Since human religion puts itself in God’s place, it cannot tolerate when God or His true representatives show themselves.  The exposure of its charade, its counterfeiting, and its hypocrisy cannot be countenanced or it will lose all the control, self-worship, and parasitic preservation secured by its ruse.  So called “clergy” are certainly to blame as perpetrators of the power structure of human religion, the façade which keeps people from entering the kingdom because it poses as the gate (Matt. 23:13).  But human religion can’t exist without a laity which can be appealed to by leaders who justify the rule of self, the religion of the stomach, and their enmity with the cross of Christ (Php. 3:18, 19).  To these and to all Jesus says, “If anyone would come after me, let him deny himself, take up his cross daily, and follow me.  For whoever wants to save his life will lose it, but whoever loses his life for me will save it” (Luke 9:23, 24). 
            We cannot serve Christ and human religion.  We must choose.  While Christ and human religion coexist (not only in churches but in ourselves) they will be drawn inexorably into conflict, and we will be on one side or the other—laying our lives down in Christ’s image or thinking we offer service to God even as we attack those who are His flesh and blood (1 John 3:11-16; John 16:2). 

“[F]or Satan himself masquerades as an angel of light.  It is not surprising, then, if his servants masquerade as servants of righteousness” (2 Cor. 11:14, 15). 

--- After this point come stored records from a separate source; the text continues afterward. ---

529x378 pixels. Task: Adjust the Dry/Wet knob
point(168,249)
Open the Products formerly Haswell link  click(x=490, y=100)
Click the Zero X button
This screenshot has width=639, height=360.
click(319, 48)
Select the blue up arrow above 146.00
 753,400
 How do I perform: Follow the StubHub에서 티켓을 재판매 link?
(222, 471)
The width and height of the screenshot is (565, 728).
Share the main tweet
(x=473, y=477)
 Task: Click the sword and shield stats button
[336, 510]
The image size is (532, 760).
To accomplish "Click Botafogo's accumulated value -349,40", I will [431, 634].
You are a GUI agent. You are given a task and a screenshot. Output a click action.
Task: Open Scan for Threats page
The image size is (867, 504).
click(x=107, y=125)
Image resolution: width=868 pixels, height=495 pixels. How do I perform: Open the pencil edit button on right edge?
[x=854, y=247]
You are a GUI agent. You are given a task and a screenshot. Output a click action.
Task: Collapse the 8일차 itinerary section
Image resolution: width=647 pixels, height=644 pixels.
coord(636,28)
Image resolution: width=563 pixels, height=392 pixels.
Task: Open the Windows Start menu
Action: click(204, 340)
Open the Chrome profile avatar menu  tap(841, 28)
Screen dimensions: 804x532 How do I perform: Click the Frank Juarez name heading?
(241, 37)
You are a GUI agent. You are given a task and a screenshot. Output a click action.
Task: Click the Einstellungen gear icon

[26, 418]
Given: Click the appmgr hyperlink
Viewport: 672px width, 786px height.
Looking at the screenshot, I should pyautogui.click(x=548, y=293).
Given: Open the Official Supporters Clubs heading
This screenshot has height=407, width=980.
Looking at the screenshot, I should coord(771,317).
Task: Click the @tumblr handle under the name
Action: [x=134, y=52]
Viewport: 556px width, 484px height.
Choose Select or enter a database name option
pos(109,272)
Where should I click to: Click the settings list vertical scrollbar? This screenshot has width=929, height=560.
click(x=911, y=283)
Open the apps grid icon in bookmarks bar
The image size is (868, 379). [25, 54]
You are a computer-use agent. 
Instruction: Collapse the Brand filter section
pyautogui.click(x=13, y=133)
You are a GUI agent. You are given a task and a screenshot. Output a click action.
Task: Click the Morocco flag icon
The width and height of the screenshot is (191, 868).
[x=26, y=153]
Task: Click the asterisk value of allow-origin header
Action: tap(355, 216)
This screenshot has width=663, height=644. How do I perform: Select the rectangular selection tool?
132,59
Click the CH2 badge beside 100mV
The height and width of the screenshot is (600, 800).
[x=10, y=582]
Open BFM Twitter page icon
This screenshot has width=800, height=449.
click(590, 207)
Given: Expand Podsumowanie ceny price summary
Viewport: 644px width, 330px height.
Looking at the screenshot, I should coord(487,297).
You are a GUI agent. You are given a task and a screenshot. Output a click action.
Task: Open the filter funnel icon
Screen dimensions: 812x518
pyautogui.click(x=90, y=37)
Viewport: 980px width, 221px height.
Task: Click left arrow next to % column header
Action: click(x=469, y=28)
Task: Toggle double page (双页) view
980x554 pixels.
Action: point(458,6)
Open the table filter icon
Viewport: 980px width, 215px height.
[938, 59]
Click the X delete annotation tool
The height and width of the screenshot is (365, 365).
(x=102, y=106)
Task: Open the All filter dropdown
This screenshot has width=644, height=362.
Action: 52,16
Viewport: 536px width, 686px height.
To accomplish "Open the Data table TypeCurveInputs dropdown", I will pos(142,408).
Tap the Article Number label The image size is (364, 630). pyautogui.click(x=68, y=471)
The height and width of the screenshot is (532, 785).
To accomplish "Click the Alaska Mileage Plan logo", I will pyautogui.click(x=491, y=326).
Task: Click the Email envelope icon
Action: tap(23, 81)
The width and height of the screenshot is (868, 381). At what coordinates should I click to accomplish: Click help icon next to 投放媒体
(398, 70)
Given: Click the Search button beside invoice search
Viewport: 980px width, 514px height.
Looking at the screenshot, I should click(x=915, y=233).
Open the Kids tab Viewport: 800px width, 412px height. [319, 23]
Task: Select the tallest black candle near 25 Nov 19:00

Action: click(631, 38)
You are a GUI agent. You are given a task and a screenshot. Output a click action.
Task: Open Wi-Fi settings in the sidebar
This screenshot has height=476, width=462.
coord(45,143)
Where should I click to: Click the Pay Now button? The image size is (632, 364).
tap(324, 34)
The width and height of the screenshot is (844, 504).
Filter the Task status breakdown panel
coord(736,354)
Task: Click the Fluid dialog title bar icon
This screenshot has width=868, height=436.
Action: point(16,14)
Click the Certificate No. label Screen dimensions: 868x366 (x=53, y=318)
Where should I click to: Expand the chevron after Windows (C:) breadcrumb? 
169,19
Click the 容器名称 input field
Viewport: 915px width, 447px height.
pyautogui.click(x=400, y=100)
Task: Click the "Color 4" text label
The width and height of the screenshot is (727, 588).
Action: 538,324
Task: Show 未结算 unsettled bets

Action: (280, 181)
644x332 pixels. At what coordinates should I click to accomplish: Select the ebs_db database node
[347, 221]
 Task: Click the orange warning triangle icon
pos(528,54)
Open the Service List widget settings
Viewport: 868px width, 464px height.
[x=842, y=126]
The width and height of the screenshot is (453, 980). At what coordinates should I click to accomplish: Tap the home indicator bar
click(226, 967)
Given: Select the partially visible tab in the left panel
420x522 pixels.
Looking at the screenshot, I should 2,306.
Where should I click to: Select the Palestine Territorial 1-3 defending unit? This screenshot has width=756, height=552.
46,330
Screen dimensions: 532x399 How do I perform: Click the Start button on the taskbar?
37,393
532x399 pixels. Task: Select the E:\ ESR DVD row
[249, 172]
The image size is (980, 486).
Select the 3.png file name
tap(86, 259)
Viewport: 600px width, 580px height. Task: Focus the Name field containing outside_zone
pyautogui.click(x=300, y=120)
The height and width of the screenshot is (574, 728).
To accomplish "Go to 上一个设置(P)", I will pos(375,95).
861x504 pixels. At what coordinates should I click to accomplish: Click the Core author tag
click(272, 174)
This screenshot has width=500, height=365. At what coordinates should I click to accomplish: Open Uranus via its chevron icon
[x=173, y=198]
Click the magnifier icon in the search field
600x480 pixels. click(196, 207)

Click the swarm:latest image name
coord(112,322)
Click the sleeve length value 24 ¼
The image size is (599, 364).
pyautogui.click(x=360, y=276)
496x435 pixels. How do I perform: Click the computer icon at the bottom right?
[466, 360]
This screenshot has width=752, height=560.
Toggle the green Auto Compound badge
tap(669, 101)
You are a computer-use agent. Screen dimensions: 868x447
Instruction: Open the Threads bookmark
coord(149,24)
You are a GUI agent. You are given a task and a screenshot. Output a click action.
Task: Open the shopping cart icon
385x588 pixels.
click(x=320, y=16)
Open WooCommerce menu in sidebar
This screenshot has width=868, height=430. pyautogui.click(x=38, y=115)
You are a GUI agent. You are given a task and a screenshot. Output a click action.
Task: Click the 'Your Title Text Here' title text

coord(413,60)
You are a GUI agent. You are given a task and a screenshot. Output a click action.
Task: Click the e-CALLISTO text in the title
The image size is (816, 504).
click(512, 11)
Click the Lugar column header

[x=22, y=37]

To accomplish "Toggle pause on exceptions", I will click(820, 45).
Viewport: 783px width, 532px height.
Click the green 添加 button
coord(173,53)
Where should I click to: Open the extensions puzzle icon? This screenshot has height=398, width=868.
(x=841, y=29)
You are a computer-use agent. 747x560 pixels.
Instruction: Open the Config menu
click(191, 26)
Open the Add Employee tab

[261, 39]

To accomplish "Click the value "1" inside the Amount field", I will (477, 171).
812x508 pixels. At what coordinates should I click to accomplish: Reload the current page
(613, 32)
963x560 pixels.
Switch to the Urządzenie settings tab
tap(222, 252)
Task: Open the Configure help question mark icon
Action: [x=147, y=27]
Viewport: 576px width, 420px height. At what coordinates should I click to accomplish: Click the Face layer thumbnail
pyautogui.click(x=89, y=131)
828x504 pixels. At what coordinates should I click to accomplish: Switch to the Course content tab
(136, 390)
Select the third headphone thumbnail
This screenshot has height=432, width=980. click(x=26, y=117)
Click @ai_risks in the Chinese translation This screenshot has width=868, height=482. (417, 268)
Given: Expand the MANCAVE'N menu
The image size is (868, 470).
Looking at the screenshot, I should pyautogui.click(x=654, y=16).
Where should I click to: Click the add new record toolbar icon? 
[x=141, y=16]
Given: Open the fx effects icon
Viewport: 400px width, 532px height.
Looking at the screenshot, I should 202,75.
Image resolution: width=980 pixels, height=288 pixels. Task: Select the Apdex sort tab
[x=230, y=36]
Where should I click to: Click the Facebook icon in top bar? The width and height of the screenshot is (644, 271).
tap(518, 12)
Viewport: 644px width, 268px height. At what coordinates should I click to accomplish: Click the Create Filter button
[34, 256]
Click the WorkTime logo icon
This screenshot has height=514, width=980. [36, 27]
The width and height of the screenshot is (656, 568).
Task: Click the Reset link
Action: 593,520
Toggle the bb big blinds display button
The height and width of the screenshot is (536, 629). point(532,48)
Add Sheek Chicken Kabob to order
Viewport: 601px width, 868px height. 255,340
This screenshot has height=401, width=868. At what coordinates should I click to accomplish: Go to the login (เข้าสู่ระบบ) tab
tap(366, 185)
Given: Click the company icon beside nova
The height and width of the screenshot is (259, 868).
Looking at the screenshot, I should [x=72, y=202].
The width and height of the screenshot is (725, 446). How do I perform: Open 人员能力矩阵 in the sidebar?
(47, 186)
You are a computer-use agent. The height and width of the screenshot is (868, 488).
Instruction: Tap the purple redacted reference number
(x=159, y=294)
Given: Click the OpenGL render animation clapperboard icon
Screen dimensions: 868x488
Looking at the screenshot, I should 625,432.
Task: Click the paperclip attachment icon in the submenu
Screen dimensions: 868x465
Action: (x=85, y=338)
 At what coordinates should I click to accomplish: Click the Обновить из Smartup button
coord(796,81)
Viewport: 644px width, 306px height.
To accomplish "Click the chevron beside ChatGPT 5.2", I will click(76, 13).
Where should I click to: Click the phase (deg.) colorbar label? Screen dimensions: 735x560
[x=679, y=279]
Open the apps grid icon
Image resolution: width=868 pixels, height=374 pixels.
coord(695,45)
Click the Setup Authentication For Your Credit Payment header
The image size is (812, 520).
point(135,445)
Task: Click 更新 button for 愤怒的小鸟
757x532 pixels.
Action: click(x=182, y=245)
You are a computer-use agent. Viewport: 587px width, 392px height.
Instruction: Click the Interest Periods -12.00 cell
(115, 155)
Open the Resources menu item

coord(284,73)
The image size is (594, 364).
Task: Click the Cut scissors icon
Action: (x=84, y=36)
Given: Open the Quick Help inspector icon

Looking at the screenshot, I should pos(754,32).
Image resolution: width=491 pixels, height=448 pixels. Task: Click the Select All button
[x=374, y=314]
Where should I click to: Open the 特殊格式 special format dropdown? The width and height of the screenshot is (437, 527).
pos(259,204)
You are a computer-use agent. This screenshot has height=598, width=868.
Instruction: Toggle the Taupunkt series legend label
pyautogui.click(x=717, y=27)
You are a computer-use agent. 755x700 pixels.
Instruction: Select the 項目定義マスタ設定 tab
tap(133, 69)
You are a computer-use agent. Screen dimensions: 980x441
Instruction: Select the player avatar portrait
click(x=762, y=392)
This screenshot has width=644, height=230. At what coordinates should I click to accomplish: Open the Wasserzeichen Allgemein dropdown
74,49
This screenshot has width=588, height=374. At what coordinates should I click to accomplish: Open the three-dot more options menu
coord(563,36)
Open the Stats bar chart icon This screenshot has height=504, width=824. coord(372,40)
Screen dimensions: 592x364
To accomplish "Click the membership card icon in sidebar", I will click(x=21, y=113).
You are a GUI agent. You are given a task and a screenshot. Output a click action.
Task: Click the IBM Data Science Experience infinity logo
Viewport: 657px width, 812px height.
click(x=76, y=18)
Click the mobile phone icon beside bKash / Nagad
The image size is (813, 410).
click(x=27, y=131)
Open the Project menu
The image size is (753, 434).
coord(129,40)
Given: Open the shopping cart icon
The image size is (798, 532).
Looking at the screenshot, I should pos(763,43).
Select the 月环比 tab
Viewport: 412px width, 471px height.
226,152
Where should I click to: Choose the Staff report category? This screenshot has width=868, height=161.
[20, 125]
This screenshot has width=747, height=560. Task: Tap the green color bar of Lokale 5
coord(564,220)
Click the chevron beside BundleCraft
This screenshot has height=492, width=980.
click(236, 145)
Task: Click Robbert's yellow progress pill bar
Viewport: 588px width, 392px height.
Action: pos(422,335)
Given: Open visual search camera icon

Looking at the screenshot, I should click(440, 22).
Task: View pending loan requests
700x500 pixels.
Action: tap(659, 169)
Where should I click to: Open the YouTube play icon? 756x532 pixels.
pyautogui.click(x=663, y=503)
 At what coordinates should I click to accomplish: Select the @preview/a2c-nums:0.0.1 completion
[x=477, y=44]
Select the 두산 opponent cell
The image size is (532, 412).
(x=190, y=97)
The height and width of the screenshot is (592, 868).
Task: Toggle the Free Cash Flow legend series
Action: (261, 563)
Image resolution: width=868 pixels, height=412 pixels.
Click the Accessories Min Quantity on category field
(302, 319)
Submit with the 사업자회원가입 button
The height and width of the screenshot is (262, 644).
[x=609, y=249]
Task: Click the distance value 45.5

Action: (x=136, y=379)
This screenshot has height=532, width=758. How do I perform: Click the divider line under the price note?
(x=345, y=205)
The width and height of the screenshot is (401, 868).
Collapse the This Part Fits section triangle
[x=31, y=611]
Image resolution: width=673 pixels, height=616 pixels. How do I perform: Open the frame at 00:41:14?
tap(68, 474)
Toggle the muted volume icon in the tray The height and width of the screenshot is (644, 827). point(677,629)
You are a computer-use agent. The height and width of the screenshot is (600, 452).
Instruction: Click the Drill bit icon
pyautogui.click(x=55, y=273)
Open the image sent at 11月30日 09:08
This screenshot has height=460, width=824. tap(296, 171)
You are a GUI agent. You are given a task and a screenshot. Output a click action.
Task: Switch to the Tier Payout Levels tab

            The first murder was religiously motivated.  Cain offered God the best fruit his talents and effort could produce.  God rejected his offering but accepted Abel’s—an animal from his flock.  John tells us Cain murdered Abel because “his own actions were evil and his brother’s were righteous” (1 John 3:12).  The counterfeiter couldn’t tolerate the existence of the real.  Cain and Abel demonstrate one of the basic differences between human religion and Christ.  Cain’s “gospel” is that of human religion: work hard for God and give Him your best.  Abel had nothing of himself to offer.  Instead, he offered another life from his flock, which God accepted.  Cain says it’s about being good enough.  Abel says someone else must die for us.  Human religion heaps burdens on men which it won’t lift a finger to carry itself (Matt. 23:4).  Christ, who lays down His life for us, says, “Come to me, all you who are weary and burdened, and I will give you rest” (Matt. 11:28).